Grand Empress Dowager of the Yuan dynasty
- Tenure: 19 April 1320 – 1 November 1322
- Predecessor: Xie Daoqing (in Southern Song dynasty)
- Successor: Grand Empress Dowager Budashiri
- Born: 31 July 1262
- Died: 1 November 1322 (aged 60)
- Spouse: Darmabala
- Issue: Kulug Khan Buyantu Khan

Posthumous name
- Empress Zhaoxian Yuansheng (昭獻元聖皇后)
- House: Khongirad
- Father: Kundu Temür
- Religion: Buddhist

= Dagi Khatun =

Dagi (Тажи хатан, ; 答己 (Dájǐ)), also rendered as Taji and Tagi, was a Mongol noblewoman who later became empress dowager and grand empress dowager of China's Mongol-led Yuan dynasty. She was the mother of Ayurbarwada Buyantu Khan (Emperor Renzong).

== Early life ==
Her early life is unknown. She was from Khongirad clan, daughter of Kundu Temür, niece of Chabi and Nambui. She was married to Darmabala, son of Zhenjin, Crown Prince of Yuan around 1278. After Darmabala's death in 1292, she was forced to raise her sons alone, allying herself to Kökejin, widow of Zhenjin. She came into conflict with Empress Bulughan, widow of Temür Khan in 1306. Bulugan attempted to set up Muslim Ananda, son of Manggala as new khagan and exiled Dagi and his son Ayurbarwada to Huaizhou. Her alliance was supported by some senior officials of the Secretariat under Aqutai. Ananda was a popular prince who successfully protected the provinces of the Yuan against the Ögedeid and Chaghatayid armies and had a bulk of the imperial army under him in Anxi. But he lacked military power in the imperial capital city and was a Muslim contrary to the majority of the Buddhist and Tengriist Mongols. The Khongirad faction in court was alarmed by it and under the leadership of Khayishan and his 30,000 strong army, they arrested Ananda and Bulugan in a coup and recalled Ayurbarwada and Dagi Khatun from Henan. Then Khayishan decided to hold the coronation ceremony in Shangdu just as his great-grandfather Khubilai Khan did, and advanced southward with the most part of his army. He was welcomed by Ayurbarwada, who gave up temporary khanship, and ascended to the throne. They executed Ananda, Bulugan and their retainers in 1307.

== As empress dowager ==

=== During reign of Külüg ===
She was created empress dowager upon ascendance of her son Külüg to khaganate and was granted Longfu Palace in Khanbaliq. She was later granted Xingsheng Palace in 1308 and a new title associated with it in 1310. She was known as a patron of Buddhism and befriended Chungseon of Goryeo, attending Buddhist ceremonies in Wutai Mountain with him.

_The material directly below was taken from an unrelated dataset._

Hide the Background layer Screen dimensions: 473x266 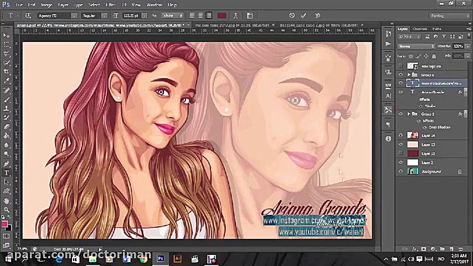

=== During reign of Ayurbarwada ===
Her influence only grew during reign of her second son Ayurbarwada. She found a powerful ally in person of Temüder (d. 1322), grand councillor. Temüder chipped away at the autonomy of the princely appanages and executed Confucian opponents. Since Temüder was viewed by Confucians as an "evil minister", opponents of fiscal centralization charged Temüder with corruption; and Ayurbawada had to dismiss him in 1317 despite influence of his mother.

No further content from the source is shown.